A Benefits Realisation Plan should be prepared for each unit of implementation. The plan conforms to the usual work package supports project supports programme hierarchy.
It feeds into the PRINCE2 Project Initiation Document (PID).
Benefits Realisation Plan
A benefits realisation plan is a single entity consisting of four inter-dependent components:
- Goals & Benefits
- Implementation Plan
- Benefits Measurement Plan
- Stakeholder Management Plan
These are described in detail in section 5 BM Products below.
Get the Benefits
Any plan is worthless until it’s executed successfully.
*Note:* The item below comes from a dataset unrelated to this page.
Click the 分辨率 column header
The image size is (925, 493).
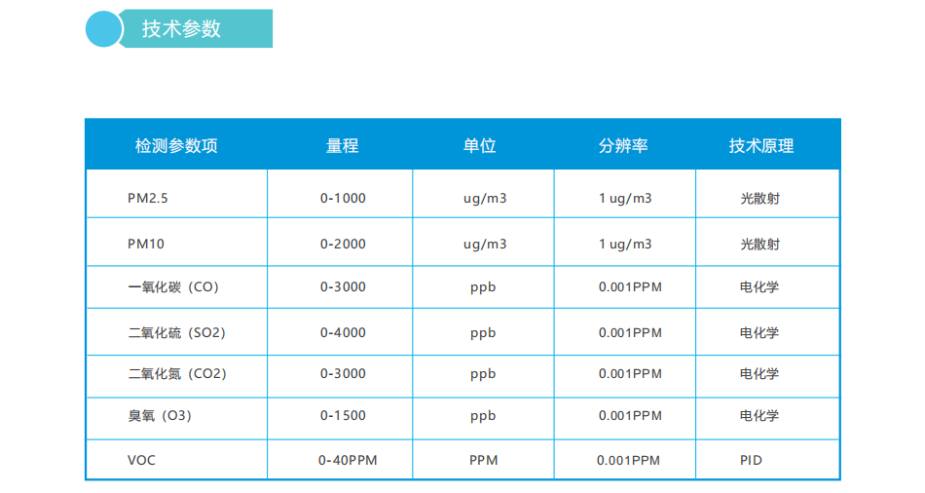click(x=623, y=146)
The Benefits Realisation Plan needs a series of project performance reports to show how work is progressing to plan, like any other project. Prince 2 or a similar project methodology will provide a suitable reporting mechanism.
Benefits Management requires additional management and reporting to prove that programme / project activity is on track to deliver the expected benefits and to supply information on which to base decisions to change the plan if necessary.
Benefits work package owners will report back via project highlight reports to the project’s Senior Responsible Owner. These reports will show early benefits being delivered if possible. More likely, they will show the progress made on the features and changes being delivered that will enable future benefits to be realised.
Owners will ensure that actual benefits are tracked against targets and that the impact of change on benefits is controlled.
Look for Further Benefits
Remember that Benefits Management is an iterative process. See what is being delivered, review and adapt as circumstances dictate. Look to improve on what has gone before.
A benefits orientated post project review should be performed after a suitable bedding-in period of live service. The review will report on the actually delivered benefits compared with the proposed benefits in the realisation plan. What was the difference between forecast and delivered? What were the reasons behind this difference? The aim of the review is to identify potential new benefits from:
- Improving the newly implemented processes
- Triggering brand new projects and programmes
Questions that should be asked include:
- What effects have we now got, relative to the previous situation?
- Are we getting the benefits?
- What further benefits can we now get?
- What further actions are necessary to get the potential benefits?
The output from the review is a report on potential future benefits to be used as input to the next round of benefits identification.